The film appreciation course I had the privilege to attend, has not only helped me appreciate the finer nuances of the medium but also played a major role in shaping my taste in films. Oorvazi’s first feature film, The Path of Zarathustra, which is slated to release next week (4th September) explores the humanistic aspect in Zoroastrianism, a subject close to her heart, being a Parsi herself.
Though I have not had the opportunity to watch the film, the promos bear an unmistakable stamp of the artistic side of Oorvazi Irani. The French New Wave was a term that I first heard in her appreciation course. She spoke very passionately about the Auteur theory, and was a great believer in the idea that a filmmaker should use the tools of the cinema medium as a pen to put his/her point across. This belief was quite evident in her first short film ‘Mamaiji’ (Grandmother) as well. A documentary of sorts on her grandmother who was born in Iran but spent much of her adult life in India. It is a fascinating and elegant portrait of Moti (Morvarid) Nadirshah Roowalla that eschews realism for a surrealistic take, with a lot of thought put into every aspect of the filmmaking process. It certainly marked Oorvazi Irani as a director with a lot of promise and a unique stylistic sensibility.
Now, I for one, could not miss the impression of Oorvazi in every frame of the trailer of The Path Of Zarathustra. Apart from the fact that she indeed plays the lead role in the film, the pristine imagery and detailed production design has her name written all over it. Also, those who know her will vouch for the fact the she is greatly intrigued by her native Parsi community and their roots and way of life. ‘Mamaiji’ too was a portrait of a decidedly Zoroastrian woman. Despite being a short film, it certainly did not lack in depth and touched upon spirituality, religion, nostalgia among others, without coming across as cluttered at any point. The Path of Zarathustra, too, holds a similar kind of promise with the mild similarity in theme and style.

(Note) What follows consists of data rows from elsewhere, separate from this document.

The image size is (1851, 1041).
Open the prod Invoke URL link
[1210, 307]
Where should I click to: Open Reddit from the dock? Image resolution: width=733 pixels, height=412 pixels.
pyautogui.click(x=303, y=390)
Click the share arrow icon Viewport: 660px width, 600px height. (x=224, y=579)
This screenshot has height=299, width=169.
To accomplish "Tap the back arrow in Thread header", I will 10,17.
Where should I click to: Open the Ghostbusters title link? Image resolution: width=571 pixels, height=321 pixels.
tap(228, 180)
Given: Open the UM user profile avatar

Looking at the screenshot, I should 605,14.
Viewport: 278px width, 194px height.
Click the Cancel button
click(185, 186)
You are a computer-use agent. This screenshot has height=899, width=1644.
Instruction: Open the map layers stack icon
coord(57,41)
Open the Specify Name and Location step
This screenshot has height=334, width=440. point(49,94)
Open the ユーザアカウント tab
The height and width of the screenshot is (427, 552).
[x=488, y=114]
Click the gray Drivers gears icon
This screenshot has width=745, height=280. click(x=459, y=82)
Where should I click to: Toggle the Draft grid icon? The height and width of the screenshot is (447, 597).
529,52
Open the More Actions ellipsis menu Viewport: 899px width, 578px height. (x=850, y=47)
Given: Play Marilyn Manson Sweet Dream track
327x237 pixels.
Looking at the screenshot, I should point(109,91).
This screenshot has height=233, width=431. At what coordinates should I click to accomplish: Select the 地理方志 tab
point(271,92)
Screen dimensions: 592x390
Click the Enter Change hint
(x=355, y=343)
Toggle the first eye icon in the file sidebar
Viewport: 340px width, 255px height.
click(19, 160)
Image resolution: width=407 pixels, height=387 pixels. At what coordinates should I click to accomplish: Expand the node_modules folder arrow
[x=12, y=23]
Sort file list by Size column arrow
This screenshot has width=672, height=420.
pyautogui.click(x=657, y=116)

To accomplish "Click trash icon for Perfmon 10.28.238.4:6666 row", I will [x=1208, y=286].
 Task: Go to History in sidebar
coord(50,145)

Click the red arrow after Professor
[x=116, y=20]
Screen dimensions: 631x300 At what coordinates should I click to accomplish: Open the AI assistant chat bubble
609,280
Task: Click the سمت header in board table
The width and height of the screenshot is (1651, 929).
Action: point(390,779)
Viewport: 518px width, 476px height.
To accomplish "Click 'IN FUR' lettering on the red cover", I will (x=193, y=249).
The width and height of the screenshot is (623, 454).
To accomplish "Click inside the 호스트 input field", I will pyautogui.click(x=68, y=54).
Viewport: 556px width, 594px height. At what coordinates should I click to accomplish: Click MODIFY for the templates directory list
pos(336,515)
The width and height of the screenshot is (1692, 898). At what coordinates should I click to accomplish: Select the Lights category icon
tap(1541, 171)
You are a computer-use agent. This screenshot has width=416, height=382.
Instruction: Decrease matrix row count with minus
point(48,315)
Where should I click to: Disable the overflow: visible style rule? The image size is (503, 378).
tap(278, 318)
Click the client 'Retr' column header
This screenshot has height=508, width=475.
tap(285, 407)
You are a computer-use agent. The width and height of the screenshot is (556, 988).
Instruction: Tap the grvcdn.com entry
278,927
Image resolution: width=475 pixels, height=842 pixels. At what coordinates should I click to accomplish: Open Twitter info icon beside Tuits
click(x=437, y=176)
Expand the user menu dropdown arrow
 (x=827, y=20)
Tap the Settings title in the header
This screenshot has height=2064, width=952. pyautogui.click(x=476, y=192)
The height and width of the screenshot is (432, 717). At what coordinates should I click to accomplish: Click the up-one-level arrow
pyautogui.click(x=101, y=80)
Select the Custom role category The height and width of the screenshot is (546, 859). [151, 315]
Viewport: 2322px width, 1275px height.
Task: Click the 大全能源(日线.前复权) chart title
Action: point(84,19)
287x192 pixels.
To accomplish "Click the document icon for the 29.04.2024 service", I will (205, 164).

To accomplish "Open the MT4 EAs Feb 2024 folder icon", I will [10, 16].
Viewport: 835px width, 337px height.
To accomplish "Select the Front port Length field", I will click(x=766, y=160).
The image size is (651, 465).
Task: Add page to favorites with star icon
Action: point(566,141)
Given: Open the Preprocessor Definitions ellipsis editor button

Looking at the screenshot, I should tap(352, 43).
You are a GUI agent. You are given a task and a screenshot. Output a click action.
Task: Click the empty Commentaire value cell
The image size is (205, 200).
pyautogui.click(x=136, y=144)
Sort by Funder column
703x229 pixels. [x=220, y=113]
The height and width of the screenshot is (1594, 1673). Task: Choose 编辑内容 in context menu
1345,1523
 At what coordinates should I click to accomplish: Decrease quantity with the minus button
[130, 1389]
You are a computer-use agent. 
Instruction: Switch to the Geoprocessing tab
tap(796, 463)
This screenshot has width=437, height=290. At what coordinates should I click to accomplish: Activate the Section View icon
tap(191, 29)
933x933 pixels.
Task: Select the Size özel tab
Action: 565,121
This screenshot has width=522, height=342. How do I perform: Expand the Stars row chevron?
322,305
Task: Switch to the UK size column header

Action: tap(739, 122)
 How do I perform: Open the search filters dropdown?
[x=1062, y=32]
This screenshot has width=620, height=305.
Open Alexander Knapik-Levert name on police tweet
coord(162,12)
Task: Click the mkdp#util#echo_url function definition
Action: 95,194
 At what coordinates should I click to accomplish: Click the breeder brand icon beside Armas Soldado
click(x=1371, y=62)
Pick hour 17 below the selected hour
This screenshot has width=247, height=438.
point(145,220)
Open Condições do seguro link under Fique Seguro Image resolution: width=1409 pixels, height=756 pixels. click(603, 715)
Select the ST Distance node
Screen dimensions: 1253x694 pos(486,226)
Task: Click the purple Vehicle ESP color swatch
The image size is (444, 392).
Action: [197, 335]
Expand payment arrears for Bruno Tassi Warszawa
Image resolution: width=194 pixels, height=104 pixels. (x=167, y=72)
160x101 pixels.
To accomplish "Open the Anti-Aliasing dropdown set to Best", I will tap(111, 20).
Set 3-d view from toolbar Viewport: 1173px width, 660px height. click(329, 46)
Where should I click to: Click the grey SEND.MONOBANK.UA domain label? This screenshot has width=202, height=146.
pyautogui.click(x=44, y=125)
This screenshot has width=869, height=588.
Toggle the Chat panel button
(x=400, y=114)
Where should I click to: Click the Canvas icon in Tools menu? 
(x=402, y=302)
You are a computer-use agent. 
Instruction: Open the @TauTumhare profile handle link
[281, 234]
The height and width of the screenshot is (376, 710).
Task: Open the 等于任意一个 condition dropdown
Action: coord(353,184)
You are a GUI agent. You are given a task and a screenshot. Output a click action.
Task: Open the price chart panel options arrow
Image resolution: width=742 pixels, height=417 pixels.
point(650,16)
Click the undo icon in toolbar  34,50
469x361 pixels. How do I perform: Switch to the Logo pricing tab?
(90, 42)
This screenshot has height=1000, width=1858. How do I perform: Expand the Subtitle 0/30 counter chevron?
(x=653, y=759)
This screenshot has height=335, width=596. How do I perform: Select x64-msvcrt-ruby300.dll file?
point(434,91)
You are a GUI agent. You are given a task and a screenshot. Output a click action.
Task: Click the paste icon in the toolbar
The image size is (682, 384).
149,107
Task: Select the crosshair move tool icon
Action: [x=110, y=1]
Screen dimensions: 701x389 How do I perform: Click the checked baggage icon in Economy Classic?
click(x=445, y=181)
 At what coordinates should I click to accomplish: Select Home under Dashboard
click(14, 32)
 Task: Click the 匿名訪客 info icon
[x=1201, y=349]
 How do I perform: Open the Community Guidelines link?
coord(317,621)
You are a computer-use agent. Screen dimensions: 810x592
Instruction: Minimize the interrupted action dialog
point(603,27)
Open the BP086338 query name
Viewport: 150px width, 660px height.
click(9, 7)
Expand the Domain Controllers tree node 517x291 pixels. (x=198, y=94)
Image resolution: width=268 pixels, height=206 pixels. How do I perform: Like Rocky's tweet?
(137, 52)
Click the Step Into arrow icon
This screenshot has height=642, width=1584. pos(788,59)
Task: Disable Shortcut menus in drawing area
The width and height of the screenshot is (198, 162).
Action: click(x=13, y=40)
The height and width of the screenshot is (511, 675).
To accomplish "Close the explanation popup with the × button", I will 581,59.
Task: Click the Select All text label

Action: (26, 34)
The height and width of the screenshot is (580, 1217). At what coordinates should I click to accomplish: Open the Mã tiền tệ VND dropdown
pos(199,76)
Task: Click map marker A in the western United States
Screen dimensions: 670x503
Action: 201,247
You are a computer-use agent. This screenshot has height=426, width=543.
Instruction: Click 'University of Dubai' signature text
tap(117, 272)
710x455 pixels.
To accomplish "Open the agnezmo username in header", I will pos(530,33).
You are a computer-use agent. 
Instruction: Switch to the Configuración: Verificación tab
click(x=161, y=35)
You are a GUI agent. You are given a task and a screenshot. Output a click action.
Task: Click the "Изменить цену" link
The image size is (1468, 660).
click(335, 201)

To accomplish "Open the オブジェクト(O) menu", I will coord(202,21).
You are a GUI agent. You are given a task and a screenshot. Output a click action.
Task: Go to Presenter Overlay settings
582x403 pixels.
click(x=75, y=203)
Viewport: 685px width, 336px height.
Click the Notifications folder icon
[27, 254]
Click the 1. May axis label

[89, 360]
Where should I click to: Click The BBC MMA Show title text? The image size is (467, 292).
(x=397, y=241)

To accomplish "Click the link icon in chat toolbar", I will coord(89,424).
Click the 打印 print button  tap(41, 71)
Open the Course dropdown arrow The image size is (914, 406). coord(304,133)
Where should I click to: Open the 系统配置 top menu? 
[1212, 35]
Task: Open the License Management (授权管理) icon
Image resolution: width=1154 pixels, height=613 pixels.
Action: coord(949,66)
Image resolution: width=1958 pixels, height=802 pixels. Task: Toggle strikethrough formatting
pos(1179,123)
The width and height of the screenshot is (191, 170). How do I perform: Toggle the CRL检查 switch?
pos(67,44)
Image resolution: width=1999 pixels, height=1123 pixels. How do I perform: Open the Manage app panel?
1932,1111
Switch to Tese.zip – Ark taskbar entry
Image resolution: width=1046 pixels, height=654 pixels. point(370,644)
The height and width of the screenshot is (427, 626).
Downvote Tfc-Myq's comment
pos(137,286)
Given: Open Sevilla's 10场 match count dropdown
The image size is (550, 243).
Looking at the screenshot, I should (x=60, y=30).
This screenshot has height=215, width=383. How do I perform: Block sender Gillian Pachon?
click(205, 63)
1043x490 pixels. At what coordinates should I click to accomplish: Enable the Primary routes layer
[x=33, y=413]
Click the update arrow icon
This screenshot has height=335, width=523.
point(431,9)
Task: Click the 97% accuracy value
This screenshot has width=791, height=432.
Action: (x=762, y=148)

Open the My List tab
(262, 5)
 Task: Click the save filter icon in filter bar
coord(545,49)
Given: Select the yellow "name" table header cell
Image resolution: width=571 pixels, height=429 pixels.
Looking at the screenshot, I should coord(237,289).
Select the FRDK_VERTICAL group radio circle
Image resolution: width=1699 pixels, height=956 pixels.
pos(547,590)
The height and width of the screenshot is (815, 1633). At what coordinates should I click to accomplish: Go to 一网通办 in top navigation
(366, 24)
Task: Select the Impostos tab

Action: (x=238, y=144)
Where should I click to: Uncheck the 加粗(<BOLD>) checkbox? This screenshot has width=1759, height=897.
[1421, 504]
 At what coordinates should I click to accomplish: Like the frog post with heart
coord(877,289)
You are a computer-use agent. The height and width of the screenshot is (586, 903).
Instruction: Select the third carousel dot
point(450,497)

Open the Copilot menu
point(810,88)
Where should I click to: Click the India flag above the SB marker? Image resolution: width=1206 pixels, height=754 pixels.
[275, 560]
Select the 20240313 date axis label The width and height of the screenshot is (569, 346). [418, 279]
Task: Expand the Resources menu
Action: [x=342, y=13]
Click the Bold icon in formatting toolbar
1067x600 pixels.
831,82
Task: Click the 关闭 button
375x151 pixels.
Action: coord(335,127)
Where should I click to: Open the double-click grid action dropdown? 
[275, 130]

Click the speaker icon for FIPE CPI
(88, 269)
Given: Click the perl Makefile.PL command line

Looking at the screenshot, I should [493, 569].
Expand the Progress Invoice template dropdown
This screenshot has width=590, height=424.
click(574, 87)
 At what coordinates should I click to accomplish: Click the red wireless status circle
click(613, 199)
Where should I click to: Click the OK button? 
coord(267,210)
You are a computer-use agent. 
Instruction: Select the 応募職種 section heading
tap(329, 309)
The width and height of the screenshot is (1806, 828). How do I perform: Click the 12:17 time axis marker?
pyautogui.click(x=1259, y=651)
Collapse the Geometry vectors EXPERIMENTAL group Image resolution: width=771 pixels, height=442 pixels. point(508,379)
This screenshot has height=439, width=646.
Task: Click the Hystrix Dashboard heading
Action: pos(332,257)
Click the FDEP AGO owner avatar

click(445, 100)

An artist is able to connect with her audience only when she explores a subject close to her heart, through her own personal expression, which the promos of The Path of Zarathustra definitely assure me of. This assurance of an honest and solid piece of art, coupled with the admiration for Oorvazi Irani as a film educationalist, I certainly cannot wait to watch the film and only hope that it is received with wide acclaim.